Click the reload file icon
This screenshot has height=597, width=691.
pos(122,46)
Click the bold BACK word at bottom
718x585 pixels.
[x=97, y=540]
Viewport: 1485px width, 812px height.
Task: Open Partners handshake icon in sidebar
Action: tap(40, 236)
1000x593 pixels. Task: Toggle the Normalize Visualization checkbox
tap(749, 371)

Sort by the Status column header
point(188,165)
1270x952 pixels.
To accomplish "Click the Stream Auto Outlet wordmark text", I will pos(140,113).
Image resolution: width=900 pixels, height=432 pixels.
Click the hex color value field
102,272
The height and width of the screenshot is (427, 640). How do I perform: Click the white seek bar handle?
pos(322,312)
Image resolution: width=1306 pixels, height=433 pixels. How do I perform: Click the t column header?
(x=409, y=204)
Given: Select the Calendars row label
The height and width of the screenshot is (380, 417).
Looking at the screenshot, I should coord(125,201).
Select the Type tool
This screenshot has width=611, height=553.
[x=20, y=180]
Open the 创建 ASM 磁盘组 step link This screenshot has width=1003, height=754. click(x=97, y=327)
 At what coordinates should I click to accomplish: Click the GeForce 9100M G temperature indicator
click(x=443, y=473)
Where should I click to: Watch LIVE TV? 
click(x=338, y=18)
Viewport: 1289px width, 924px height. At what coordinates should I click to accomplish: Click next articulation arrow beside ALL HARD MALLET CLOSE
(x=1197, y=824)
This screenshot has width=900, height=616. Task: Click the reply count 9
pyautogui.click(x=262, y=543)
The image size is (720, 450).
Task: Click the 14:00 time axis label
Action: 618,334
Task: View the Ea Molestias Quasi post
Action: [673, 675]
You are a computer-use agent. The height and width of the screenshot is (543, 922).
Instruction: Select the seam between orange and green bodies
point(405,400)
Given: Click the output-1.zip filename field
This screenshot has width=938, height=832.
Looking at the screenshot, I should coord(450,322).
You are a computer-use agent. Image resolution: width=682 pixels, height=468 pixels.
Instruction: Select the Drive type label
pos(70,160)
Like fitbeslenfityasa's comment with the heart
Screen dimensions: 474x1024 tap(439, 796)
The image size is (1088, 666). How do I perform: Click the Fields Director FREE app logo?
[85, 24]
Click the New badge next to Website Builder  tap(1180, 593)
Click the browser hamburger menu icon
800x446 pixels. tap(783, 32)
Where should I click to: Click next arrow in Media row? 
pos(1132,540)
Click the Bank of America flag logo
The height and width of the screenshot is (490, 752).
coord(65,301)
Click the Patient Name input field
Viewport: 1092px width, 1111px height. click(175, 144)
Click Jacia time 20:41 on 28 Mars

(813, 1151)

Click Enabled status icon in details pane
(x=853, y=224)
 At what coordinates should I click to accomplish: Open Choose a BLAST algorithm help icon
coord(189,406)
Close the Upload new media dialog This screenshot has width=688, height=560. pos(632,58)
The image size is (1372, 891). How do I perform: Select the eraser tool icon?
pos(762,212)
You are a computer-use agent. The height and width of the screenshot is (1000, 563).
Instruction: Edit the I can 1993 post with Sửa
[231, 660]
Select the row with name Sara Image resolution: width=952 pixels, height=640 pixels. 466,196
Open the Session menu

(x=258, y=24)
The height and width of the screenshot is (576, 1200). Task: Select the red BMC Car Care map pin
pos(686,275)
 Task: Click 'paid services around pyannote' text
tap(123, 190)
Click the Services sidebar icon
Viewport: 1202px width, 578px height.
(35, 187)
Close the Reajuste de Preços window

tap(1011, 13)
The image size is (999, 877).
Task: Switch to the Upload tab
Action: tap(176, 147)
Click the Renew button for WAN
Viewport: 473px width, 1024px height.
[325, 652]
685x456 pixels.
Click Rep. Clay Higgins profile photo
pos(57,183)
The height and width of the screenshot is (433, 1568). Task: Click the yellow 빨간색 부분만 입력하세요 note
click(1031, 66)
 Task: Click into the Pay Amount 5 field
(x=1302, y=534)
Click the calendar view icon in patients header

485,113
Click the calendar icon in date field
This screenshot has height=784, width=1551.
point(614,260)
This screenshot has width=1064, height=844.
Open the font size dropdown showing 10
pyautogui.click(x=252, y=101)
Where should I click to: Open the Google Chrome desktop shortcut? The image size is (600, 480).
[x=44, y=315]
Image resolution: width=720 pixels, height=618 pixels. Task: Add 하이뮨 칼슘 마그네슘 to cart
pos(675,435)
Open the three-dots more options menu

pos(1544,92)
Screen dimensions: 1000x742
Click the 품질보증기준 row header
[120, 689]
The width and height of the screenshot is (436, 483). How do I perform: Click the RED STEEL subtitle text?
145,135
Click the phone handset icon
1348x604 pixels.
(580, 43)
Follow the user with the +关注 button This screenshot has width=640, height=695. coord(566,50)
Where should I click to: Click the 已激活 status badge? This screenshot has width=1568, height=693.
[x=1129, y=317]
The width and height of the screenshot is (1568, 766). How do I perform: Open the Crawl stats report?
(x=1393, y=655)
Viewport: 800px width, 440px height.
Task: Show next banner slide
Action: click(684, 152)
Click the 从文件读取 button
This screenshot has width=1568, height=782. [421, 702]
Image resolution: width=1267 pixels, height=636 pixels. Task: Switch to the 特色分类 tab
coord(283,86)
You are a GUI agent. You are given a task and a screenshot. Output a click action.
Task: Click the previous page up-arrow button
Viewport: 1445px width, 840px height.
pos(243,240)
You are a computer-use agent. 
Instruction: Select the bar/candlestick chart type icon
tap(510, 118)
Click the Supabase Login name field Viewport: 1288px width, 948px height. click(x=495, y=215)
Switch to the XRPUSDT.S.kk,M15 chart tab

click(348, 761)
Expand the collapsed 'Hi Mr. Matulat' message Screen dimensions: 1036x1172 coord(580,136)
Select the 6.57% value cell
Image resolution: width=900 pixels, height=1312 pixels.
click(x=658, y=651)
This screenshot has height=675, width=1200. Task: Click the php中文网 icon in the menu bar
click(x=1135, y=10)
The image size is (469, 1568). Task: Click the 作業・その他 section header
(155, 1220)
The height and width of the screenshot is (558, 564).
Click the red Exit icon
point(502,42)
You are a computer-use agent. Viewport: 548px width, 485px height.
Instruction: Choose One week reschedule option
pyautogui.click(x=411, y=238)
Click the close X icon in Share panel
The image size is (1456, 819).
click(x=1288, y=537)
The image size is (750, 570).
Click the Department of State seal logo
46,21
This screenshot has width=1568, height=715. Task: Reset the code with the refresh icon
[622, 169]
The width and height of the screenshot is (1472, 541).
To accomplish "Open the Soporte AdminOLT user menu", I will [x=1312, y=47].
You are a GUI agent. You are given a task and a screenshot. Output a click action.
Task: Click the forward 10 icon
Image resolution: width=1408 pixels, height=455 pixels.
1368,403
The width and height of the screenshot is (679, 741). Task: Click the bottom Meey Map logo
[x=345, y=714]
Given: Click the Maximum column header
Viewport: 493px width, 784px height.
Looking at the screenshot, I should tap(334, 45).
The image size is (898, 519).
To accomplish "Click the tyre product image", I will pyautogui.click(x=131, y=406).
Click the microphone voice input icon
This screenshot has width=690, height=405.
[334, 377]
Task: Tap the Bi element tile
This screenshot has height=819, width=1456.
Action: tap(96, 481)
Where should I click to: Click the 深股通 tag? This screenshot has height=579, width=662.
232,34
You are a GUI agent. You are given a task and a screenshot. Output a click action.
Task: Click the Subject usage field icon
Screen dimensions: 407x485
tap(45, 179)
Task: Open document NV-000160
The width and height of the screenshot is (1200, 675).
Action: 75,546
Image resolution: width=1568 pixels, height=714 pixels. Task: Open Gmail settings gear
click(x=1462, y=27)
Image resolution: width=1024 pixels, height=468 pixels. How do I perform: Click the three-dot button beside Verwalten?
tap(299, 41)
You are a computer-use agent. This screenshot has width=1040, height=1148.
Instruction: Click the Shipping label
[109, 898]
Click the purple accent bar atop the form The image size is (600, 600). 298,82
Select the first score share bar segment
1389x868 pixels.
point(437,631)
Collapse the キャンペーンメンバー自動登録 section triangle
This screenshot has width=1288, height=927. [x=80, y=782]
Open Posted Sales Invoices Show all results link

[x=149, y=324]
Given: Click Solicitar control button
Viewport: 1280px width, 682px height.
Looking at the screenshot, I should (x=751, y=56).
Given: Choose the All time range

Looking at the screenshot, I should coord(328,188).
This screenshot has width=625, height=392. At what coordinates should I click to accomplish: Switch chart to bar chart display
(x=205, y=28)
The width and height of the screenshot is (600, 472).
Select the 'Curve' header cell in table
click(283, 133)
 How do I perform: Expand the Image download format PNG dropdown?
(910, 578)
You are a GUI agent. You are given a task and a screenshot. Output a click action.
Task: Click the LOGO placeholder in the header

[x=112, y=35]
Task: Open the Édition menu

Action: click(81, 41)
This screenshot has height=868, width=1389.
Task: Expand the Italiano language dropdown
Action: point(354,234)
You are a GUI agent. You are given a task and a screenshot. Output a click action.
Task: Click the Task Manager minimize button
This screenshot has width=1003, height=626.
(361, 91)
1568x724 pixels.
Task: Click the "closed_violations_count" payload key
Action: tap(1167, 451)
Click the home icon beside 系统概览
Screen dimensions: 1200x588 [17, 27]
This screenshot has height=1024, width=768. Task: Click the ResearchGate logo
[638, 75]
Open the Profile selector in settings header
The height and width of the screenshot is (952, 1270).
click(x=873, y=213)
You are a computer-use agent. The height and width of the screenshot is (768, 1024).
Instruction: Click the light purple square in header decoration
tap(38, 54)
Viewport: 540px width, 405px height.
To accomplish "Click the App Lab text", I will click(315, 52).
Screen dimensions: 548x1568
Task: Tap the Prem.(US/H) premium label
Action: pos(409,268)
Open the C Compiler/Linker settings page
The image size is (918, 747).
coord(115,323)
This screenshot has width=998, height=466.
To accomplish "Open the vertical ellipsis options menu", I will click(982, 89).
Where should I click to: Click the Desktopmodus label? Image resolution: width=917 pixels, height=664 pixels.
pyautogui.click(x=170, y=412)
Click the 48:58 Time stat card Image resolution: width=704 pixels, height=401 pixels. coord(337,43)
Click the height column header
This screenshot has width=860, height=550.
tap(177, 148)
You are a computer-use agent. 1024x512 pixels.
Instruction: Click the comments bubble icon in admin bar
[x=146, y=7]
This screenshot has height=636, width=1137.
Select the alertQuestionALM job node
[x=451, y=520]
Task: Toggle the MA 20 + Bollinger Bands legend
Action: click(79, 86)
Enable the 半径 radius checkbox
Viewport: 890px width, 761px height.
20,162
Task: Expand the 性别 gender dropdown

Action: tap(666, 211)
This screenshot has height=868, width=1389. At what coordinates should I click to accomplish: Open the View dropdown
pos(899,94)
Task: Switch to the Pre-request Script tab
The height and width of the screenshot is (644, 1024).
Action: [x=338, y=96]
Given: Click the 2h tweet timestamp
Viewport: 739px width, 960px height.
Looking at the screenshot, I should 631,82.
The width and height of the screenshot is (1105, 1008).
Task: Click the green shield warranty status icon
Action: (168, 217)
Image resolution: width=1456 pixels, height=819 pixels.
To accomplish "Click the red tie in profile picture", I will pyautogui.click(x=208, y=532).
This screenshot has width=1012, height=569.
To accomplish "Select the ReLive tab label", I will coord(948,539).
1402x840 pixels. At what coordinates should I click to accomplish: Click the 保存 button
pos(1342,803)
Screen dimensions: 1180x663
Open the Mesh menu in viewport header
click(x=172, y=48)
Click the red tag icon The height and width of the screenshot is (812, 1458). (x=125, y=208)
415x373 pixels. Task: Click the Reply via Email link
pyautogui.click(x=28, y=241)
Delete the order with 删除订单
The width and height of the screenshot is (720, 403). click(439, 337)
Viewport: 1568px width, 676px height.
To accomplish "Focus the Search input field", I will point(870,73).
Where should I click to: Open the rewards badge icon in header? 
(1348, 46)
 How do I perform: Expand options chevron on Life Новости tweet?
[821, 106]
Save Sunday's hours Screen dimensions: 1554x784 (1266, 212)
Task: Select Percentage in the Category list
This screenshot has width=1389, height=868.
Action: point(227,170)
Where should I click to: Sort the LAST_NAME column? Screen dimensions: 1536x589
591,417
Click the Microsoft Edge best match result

____

**WORK ORDER:**
Which lines of the records above contain the word "computer"? Copy each of them.

**YOUR SOLUTION:**
You are a computer-use agent. The height and width of the screenshot is (543, 922).
You are a computer-use agent. Image resolution: width=682 pixels, height=468 pixels.
You are a computer-use agent. The height and width of the screenshot is (1000, 563).
You are a computer-use agent. 
You are a computer-use agent. Viewport: 548px width, 485px height.
You are a computer-use agent. This screenshot has width=1040, height=1148.
You are a computer-use agent. The height and width of the screenshot is (768, 1024).
You are a computer-use agent. 1024x512 pixels.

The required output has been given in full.